Por el contrario, McCoy sí que tuvo el deseo de preguntarle a Spock cómo es que había desechado su habitual proceder acerca del sexo y por qué había decidido tomarle la palabra para experimentar algo que le era muy delicado justamente con él. Pero terminó por hallar más conveniente el callarse un poco la boca y guardarse su curiosidad para cuestiones prácticas y de menos conocimiento general: llevar todo al punto de la intelectualidad podía acabar aguando todo y él no tenía muchas ganas de pasarse otro año sin acción.

—Ustedes son una especie más sexual, sin embargo —apuntó Spock trayéndolo de vuelta a con él, a ese plano de la consciencia y la existencia, y poniéndolo en distancia con su taciturnidad.

—Oh, bueno, eso depende. En general, diría que sí por mera comparación. Jim es un caso excepcional, señor Spock. No le recomiendo que lo tome como una referencia del comportamiento sexual humano. La mayoría no tenemos ni su suerte todo el tiempo, ni su cinismo.
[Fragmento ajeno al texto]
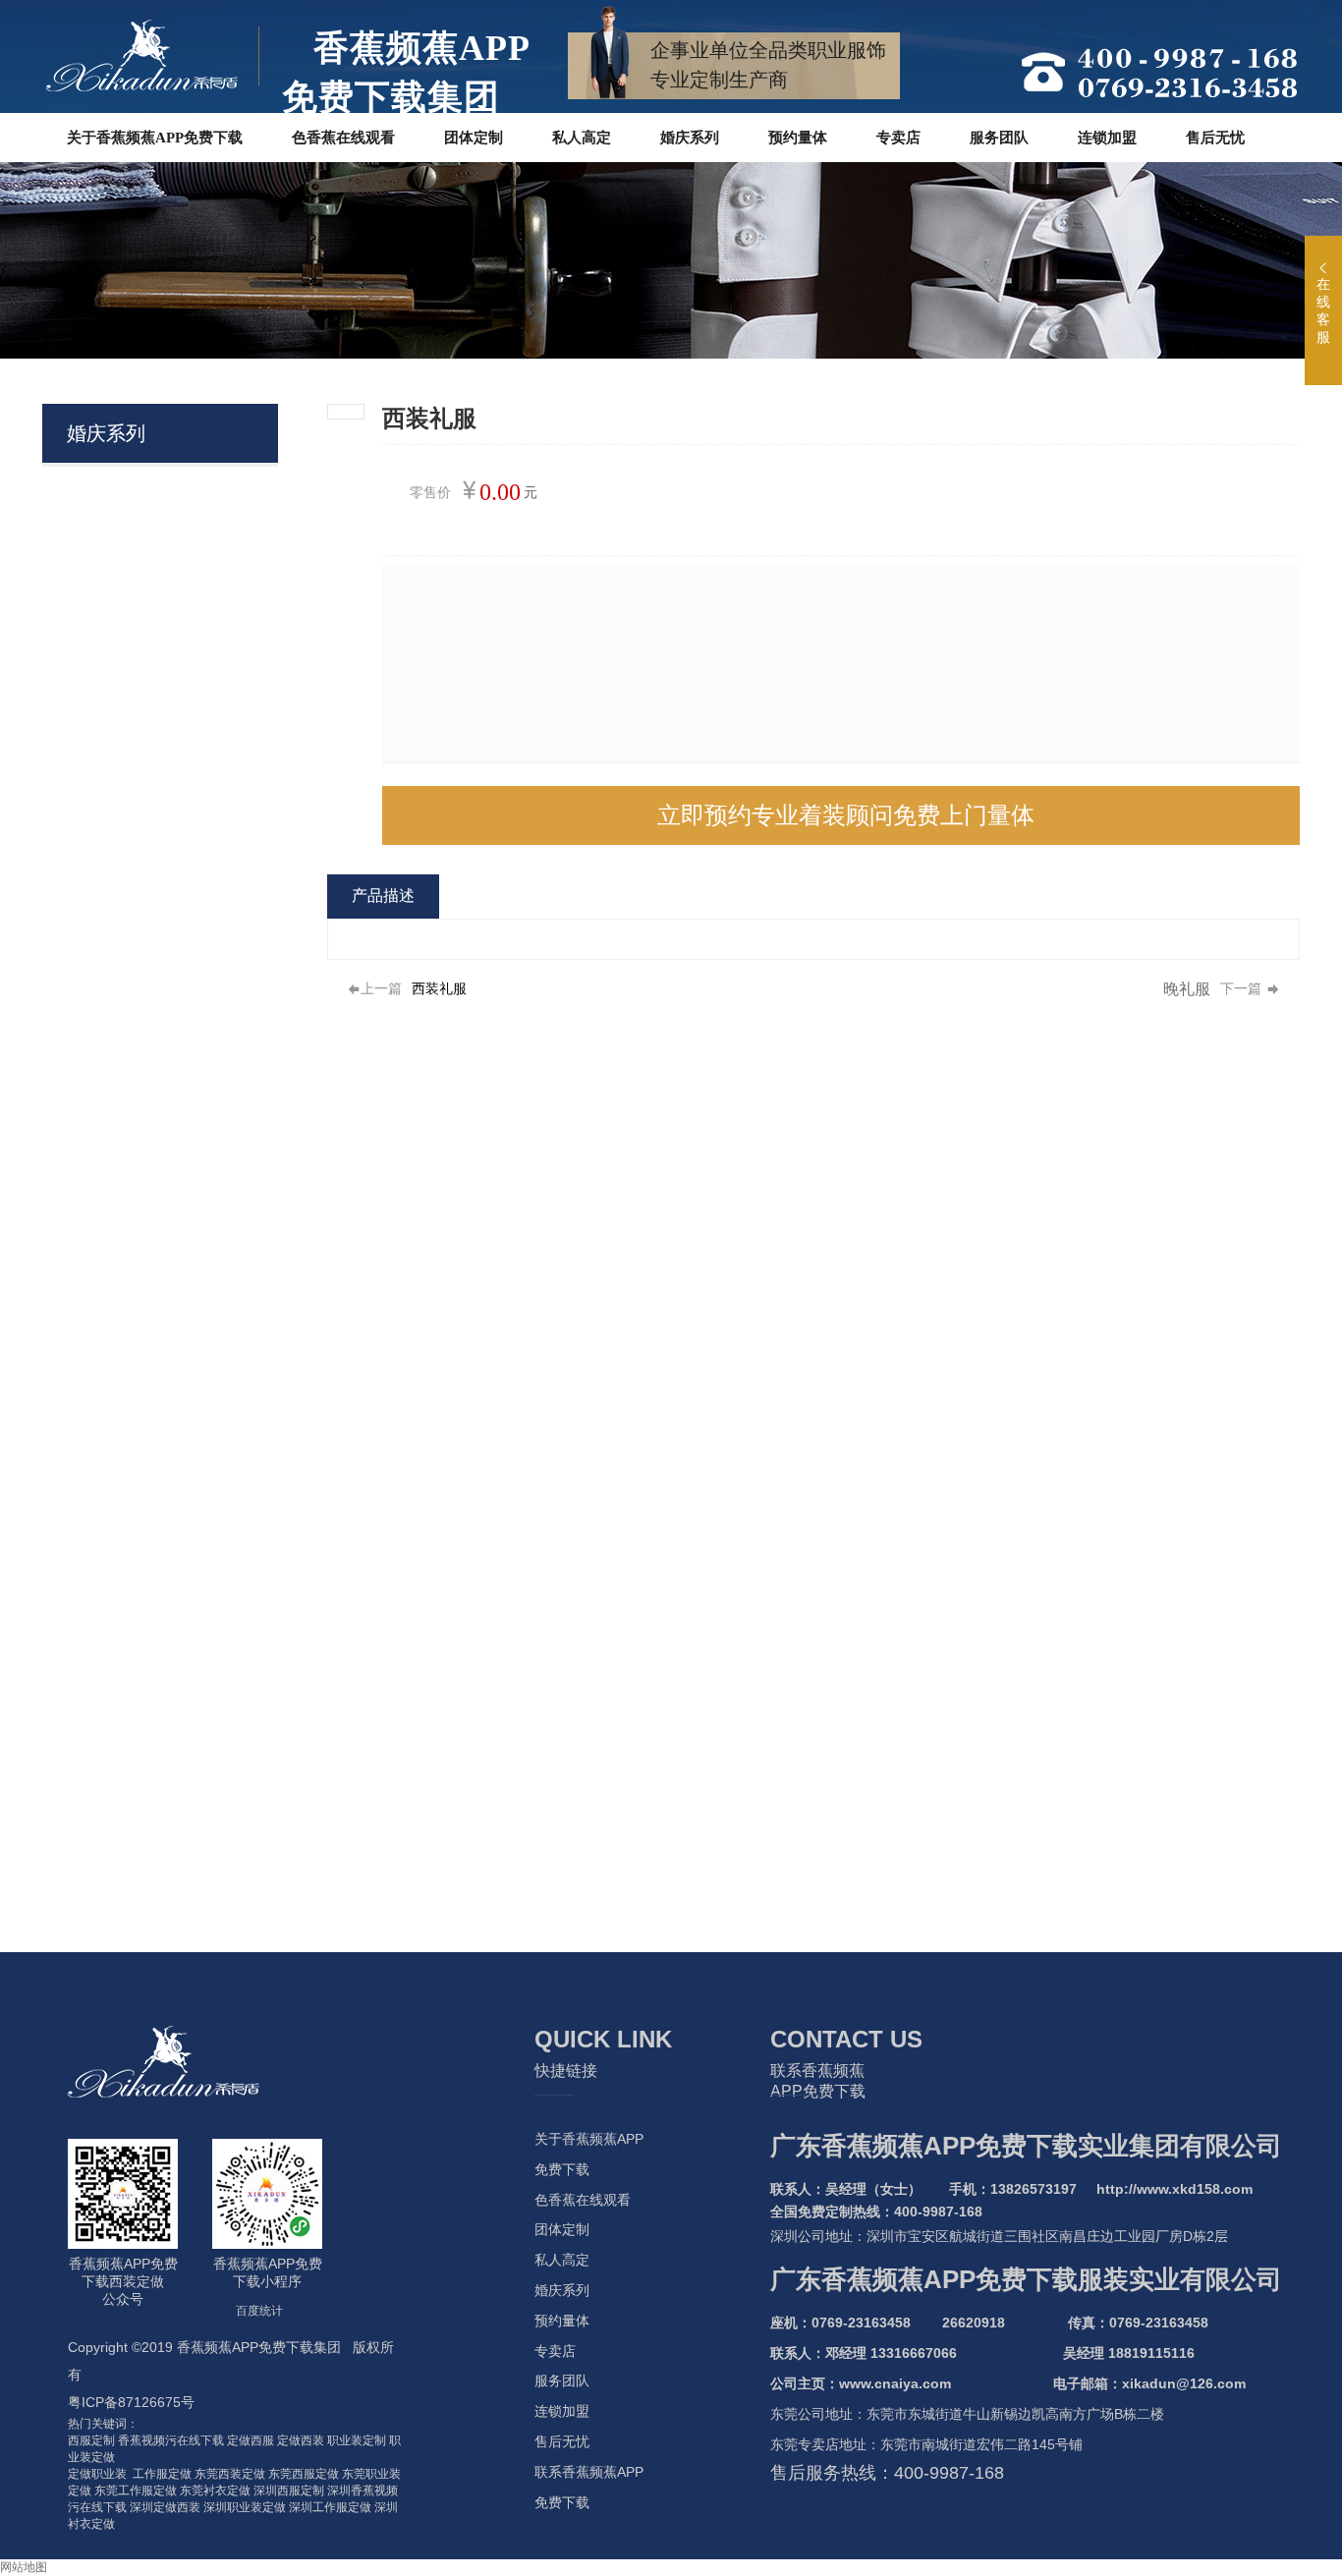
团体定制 (561, 2229)
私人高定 (561, 2260)
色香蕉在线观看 (582, 2200)
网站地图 (23, 2567)
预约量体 (561, 2320)
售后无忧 (561, 2441)
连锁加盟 (561, 2411)
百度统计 (259, 2311)
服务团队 (561, 2380)
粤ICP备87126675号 (131, 2402)
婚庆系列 (561, 2290)
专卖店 (555, 2351)
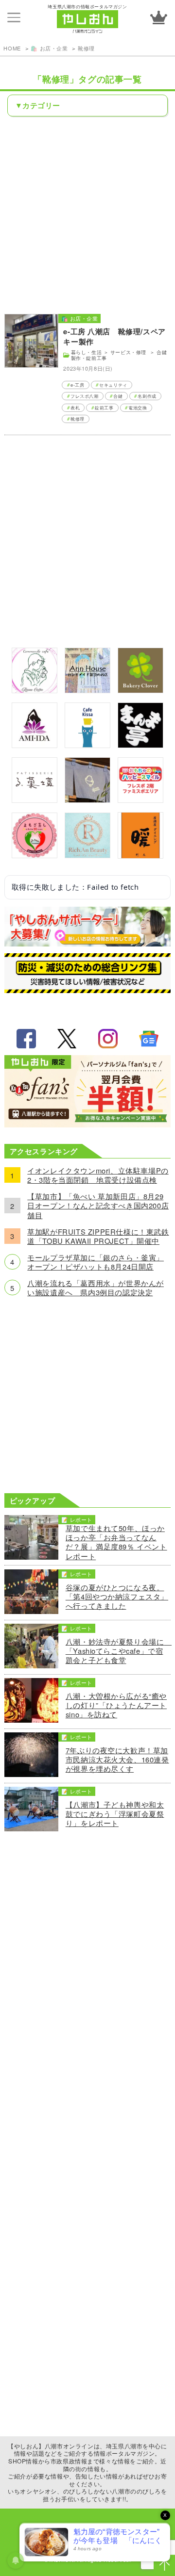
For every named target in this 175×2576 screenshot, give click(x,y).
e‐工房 (77, 384)
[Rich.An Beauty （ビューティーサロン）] (87, 855)
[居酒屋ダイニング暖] (140, 855)
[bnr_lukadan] (34, 800)
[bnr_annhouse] (87, 690)
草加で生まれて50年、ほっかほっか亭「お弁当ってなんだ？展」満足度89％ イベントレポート (116, 1542)
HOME (11, 48)
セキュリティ (113, 384)
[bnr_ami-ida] (34, 745)
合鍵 (117, 395)
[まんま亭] (140, 745)
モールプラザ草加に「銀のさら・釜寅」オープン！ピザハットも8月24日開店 (95, 1262)
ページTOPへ (164, 2565)
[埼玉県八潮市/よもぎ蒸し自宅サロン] (34, 855)
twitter (67, 1038)
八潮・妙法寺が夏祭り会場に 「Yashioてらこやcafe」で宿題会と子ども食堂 (118, 1651)
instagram (108, 1038)
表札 (75, 407)
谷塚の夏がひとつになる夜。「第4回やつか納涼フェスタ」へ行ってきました (117, 1596)
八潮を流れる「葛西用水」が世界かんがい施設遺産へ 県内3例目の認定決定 (95, 1287)
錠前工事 (104, 407)
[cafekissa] (87, 745)
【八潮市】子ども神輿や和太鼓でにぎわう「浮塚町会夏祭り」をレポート (115, 1814)
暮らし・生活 (86, 352)
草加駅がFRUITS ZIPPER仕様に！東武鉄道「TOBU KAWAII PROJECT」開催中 (98, 1236)
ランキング (159, 17)
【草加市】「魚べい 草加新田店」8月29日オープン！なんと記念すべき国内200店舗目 (98, 1205)
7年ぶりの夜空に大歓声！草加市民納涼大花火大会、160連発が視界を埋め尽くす (117, 1759)
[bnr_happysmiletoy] (140, 800)
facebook (26, 1038)
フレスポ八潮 (84, 395)
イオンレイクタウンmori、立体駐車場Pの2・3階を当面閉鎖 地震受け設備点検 (97, 1175)
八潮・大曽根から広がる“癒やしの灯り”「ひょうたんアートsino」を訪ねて (116, 1705)
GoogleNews (148, 1038)
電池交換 (137, 407)
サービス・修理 (129, 352)
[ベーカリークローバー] (140, 690)
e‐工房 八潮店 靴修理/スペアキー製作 (114, 336)
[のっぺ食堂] (87, 800)
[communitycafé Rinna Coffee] (34, 690)
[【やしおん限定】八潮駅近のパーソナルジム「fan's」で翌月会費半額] (87, 1124)
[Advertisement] (87, 214)
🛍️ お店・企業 (49, 48)
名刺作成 (147, 395)
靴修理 (86, 48)
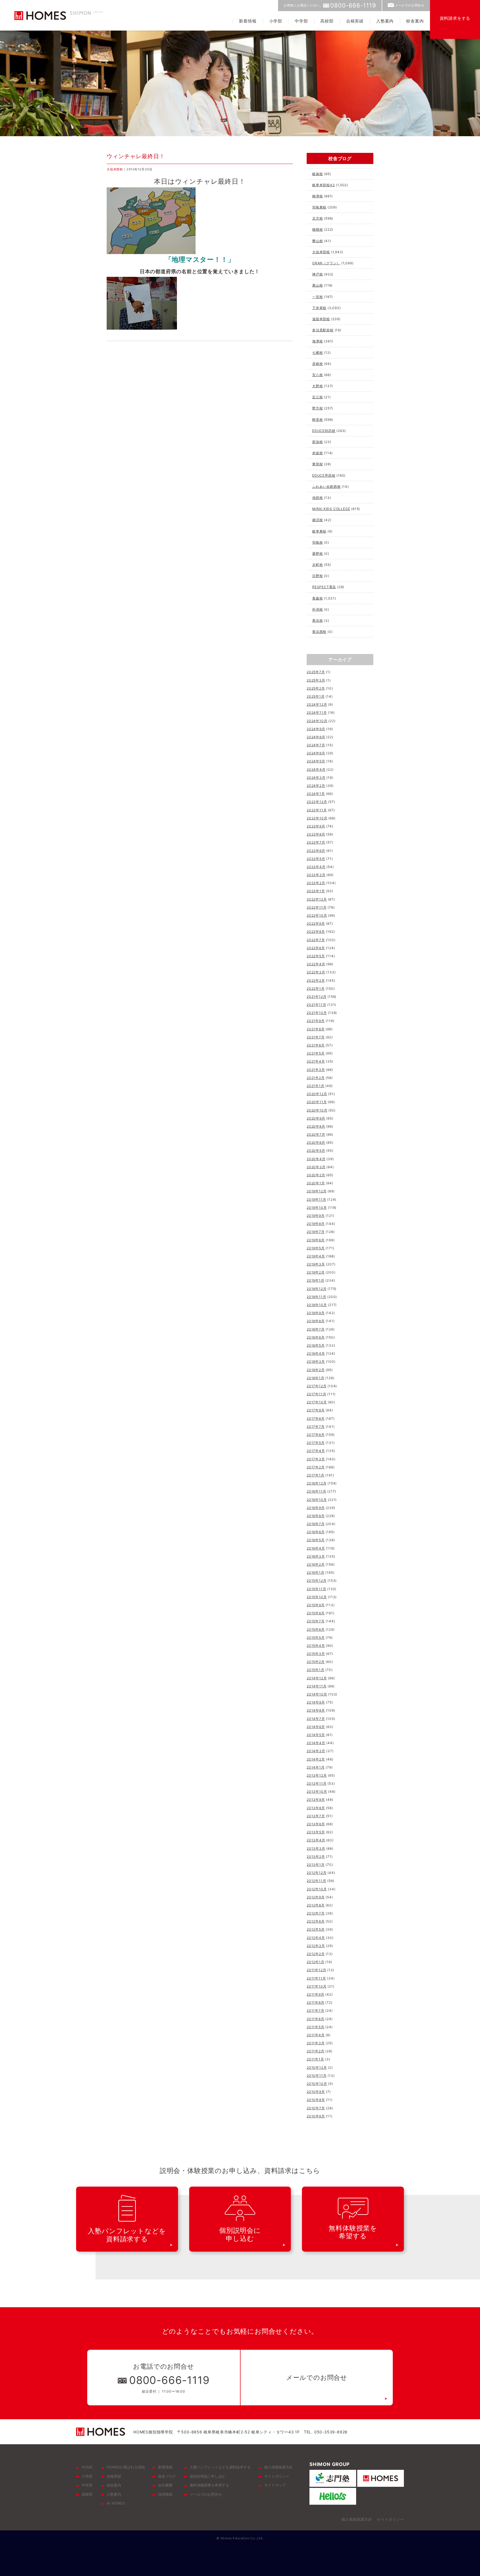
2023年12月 (317, 802)
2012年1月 (315, 1962)
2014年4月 (316, 1743)
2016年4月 (316, 1548)
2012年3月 (316, 1946)
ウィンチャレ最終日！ (136, 156)
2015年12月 (316, 1580)
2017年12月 (316, 1386)
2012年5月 (316, 1929)
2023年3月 (316, 875)
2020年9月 (316, 1118)
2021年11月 (316, 1005)
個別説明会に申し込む (208, 2476)
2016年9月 (316, 1508)
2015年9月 (316, 1605)
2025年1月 (316, 696)
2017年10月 (317, 1402)
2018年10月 (317, 1305)
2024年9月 (316, 729)
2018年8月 (316, 1321)
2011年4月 (316, 2035)
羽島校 (317, 542)
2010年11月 (316, 2075)
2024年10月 (317, 721)
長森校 (317, 598)
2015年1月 (315, 1670)
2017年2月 (316, 1467)
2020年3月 (316, 1167)
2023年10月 (317, 818)
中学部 (301, 21)
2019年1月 (315, 1280)
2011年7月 (315, 2010)
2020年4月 (316, 1159)
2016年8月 (316, 1516)
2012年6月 (316, 1921)
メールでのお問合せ (409, 5)
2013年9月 (316, 1799)
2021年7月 (316, 1037)
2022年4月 (316, 964)
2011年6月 (315, 2019)
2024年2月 (316, 786)
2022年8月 (316, 931)
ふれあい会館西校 (326, 486)
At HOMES (116, 2503)
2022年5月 (316, 956)
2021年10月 (317, 1013)
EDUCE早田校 (323, 475)
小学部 (275, 21)
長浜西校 (319, 632)
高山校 (317, 285)
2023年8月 (316, 834)
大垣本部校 (115, 169)
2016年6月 (316, 1532)
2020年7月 (316, 1134)
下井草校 (319, 308)
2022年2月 (316, 980)
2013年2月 (316, 1856)
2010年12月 (317, 2067)
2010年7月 (316, 2108)
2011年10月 (316, 1986)
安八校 (317, 375)
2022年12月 (317, 899)
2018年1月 (315, 1378)
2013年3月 (316, 1848)
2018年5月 (316, 1345)
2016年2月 (316, 1564)
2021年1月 (315, 1086)
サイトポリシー (276, 2476)
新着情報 (247, 21)
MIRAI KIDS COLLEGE (331, 509)
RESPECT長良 (324, 587)
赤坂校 (317, 453)
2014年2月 (316, 1759)
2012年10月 (317, 1889)
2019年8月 (316, 1224)
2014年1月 (316, 1767)
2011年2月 (315, 2051)
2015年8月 (316, 1613)
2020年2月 (316, 1175)
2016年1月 (315, 1572)
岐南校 (317, 174)
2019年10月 (317, 1207)
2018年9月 (316, 1313)
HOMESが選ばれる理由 (126, 2467)
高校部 (326, 21)
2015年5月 (316, 1637)
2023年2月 (316, 883)
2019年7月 (316, 1232)
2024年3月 (316, 777)
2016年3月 (316, 1556)
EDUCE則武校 (323, 431)
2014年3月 (316, 1751)
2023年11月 (317, 810)
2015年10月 (317, 1597)
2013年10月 (317, 1791)
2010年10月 (317, 2084)
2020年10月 (317, 1110)
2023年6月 (316, 851)
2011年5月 (315, 2027)
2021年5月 (316, 1053)
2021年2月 (316, 1078)
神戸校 (317, 274)
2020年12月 (317, 1094)
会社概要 (165, 2485)
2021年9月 (316, 1021)
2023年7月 (316, 842)
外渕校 (317, 609)
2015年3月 (316, 1654)
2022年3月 (316, 972)
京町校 (317, 565)
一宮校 (317, 297)
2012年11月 (316, 1881)
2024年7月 (316, 745)
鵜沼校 (317, 520)
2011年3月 (316, 2043)
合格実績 (355, 21)
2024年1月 (316, 794)
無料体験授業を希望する (209, 2485)
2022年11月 (316, 907)
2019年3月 (316, 1264)
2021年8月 (316, 1029)
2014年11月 (316, 1686)
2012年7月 (316, 1913)
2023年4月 (316, 867)
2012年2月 (316, 1954)
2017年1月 (315, 1475)
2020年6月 (316, 1142)
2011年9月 (315, 1994)
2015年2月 (316, 1662)
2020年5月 (316, 1150)
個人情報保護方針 (278, 2467)
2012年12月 (316, 1873)
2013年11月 (316, 1783)
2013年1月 (316, 1865)
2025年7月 (316, 672)
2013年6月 (316, 1824)
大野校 (317, 386)
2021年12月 (316, 996)
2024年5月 (316, 761)
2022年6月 (316, 948)
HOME (87, 2467)
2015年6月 (316, 1629)
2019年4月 (316, 1256)
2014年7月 (316, 1719)
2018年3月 (316, 1361)
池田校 (317, 498)
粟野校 (317, 553)
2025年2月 (316, 688)
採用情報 (165, 2494)
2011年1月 (315, 2059)
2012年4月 (316, 1938)
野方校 (317, 408)
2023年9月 (316, 826)
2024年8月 (316, 737)
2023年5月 (316, 859)
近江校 (317, 397)
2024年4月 (316, 769)
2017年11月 (316, 1394)
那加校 (317, 442)
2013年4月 (316, 1840)
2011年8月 (315, 2002)
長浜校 (317, 620)
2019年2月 (316, 1272)
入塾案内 (385, 21)
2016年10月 (317, 1500)
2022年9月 (316, 923)
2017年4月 (316, 1451)
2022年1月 (316, 988)
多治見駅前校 (323, 330)
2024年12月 (317, 704)
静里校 (317, 419)
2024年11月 (317, 712)
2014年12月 (317, 1678)
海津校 (317, 341)
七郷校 (317, 352)
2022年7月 (316, 940)
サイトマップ (275, 2485)
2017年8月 (316, 1418)
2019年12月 (316, 1191)
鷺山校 (317, 241)
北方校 (317, 218)
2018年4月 (316, 1353)
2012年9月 (316, 1897)
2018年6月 (316, 1337)
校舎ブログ (167, 2476)
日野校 (317, 576)
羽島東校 (319, 207)
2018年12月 (316, 1289)
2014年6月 (316, 1727)
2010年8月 (316, 2100)
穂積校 (317, 229)
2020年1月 (316, 1183)
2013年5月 (316, 1832)
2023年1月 (316, 891)
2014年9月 (316, 1702)
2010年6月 (316, 2116)
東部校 (317, 464)
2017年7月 (316, 1426)
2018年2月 (316, 1370)
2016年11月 (316, 1491)
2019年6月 (316, 1240)
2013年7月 (316, 1816)
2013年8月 (316, 1808)
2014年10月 (317, 1694)
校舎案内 (415, 21)
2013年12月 (317, 1775)
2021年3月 (316, 1070)
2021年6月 (316, 1045)
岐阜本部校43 (323, 185)
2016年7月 (316, 1524)
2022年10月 (317, 915)
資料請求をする (455, 18)
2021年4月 (316, 1061)
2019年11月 (316, 1199)
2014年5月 (316, 1735)
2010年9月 (316, 2092)
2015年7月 (316, 1621)
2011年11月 (316, 1978)
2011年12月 (316, 1970)
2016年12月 (316, 1483)
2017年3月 (316, 1459)
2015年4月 (316, 1645)
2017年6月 (316, 1435)
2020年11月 (317, 1102)
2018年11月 (316, 1297)
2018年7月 (316, 1329)
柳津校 (317, 196)
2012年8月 (316, 1905)
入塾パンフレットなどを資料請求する (220, 2467)
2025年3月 (316, 680)
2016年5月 (316, 1540)
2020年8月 (316, 1126)
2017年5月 (316, 1443)
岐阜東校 (319, 531)
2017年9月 (316, 1410)
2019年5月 (316, 1248)
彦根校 (317, 364)
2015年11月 (316, 1589)
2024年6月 (316, 753)
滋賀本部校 (321, 319)
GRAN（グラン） (326, 263)
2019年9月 (316, 1216)
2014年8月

—No lo he hecho. Vivo rodeado de humanos en el Enterprise, en la Academia también he visto cosas.

—Ya.

—¿Con qué frecuencia mantienen relaciones sexuales los terrestres?

—El promedio está en cuatro veces por semana —respondió McCoy entendiendo perfectamente la inquietud del vulcano: podía ser que Spock tuviese toda la curiosidad del universo en el sexo y la buena voluntad de aprender más acerca de él en su compañía, pero quizás las demandas físicas de su biología como vulcano no estaban tan hechas a las suyas como terrestre y siendo el hombre precavido que era, muy seguramente quería evaluar en qué medida sus circunstancias podían cubrir sus necesidades—. Pero no pienso ponerme muy demandante con usted, de cualquier modo —añadió para tranquilizarlo, muy al tanto de que él en sus mejores tiempos en el internado y en el hospital había gozado de unas muy buenas rachas en las que no había pasado ni un día sin tener con quién agotar sus descansos—. Un par de veces por semana ya me tendrán bastante contento.

«¡Mierda! No debí decir eso» pensó McCoy entonces, «ahora va a pensarse que mi mal carácter viene de la falta de sexo».

—Debo solicitarle que haya exclusividad —Spock volvió a interrumpir sus pensamientos.

—¿Oh? —McCoy musitó tomado, una vez más, por la sorpresa.

No se le ocurría cómo podía pensar Spock que él iba a tener a alguien más por allí, si había ido a él y no a otro tripulante porque lo veía con los mismos problemas que él y creía que ambos podían echarse una mano con ellos. Sin embargo, concedió rápidamente. No es que le costara mucho hacerlo y no le vio ni el para qué oponerse. Era una cosa de nada.

—Claro, claro. Desde luego —dijo McCoy y se bebió el sorbo de té que le restaba.